Requirement - Reproduce the passage of the melanin article that runs from "Authors: Wei Cao, Alex" down to "its unique structure.", unchanged.

Authors: Wei Cao, Alex J. Mantanona, Haochuan Mao, Naneki C. McCallum, Yang Jiao, Claudia Battistella, Valeria Caponetti, Nanzhi Zang, Matthew P. Thompson, Marco Montalti, J. Fraser Stoddart, Michael R. Wasielewski, Jeffrey D. Rinehart, Nathan C. Gianneschi
Journal: Chemistry of Materials
Melanin is a biological component that we are keenly aware of because of its visibility in the skin and hair. We know its presence can influence an individual’s likelihood of participating in science, either as a scientist or subject. Divorced from its societal implications, the chemical itself displays a fascinating array of properties and functions in the body which come as a consequence of its unique structure.
Each melanin pigment is a polymer-like molecule made up of subunits of the neurotransmitter dopamine and other similar molecules like L-DOPA, the dopamine precursor that is used to treat Parkinson’s disease (Figure 1). Melanin has a high amount of disorder, meaning no two melanin molecules are exactly the same. They may differ in how many subunits they contain, how they are connected, and how they are stacked. Additionally, there is not just one type of melanin. Instead, melanin is a larger category of pigments which consists of two main types: eumelanins, which are the source of black and brown color in the body, and pheomelanins, which give red hair its color. There’s even a variety present in the brain known as neuromelanin that offers protection to neurons –and which is diminished in individuals with Parkinson’s disease.
A key function of melanin is its ability to protect bodily tissue from damage by radicals, which are highly reactive and often short-lived molecules that contain unpaired electrons. Electrons most frequently exist in pairs, in the body and otherwise, but when they don’t, they can have drastic effects, both good and bad. Therefore, the body continuously tries to eliminate unintentional –or even intentionally formed –radicals before they can cause cellular damage.
A common form of radicals in the body are reactive oxygen species (ROS) which include peroxides and superoxides (O2–). The presence of both molecules can be curbed by protectant molecules like melanin and antioxidants. Unintentionally formed “external” radicals come from a number of sources, including ionizing radiation like sunlight and x-rays, as well as air pollutants and cigarette smoking. The body can also purposefully create “internal” radicals; for example, hydrogen peroxide is used for metabolic processes in the mitochondria and nitric oxide in the regulation of blood pressure.

Supplied material -

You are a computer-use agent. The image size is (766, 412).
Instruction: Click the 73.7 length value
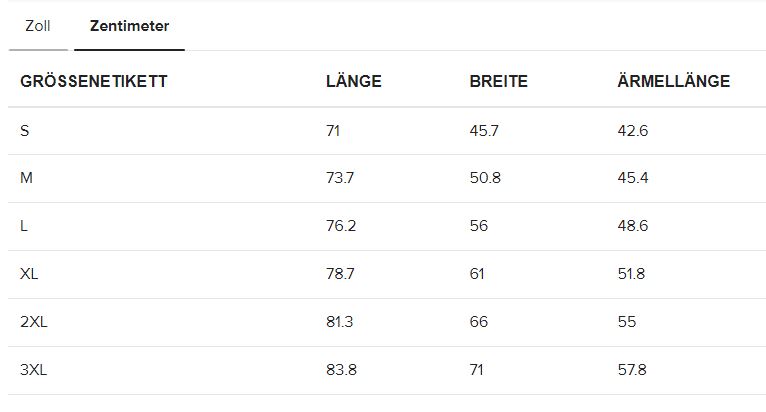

Task output -
Authors: Wei Cao, Alex J. Mantanona, Haochuan Mao, Naneki C. McCallum, Yang Jiao, Claudia Battistella, Valeria Caponetti, Nanzhi Zang, Matthew P. Thompson, Marco Montalti, J. Fraser Stoddart, Michael R. Wasielewski, Jeffrey D. Rinehart, Nathan C. Gianneschi
Journal: Chemistry of Materials
Melanin is a biological component that we are keenly aware of because of its visibility in the skin and hair. We know its presence can influence an individual’s likelihood of participating in science, either as a scientist or subject. Divorced from its societal implications, the chemical itself displays a fascinating array of properties and functions in the body which come as a consequence of its unique structure.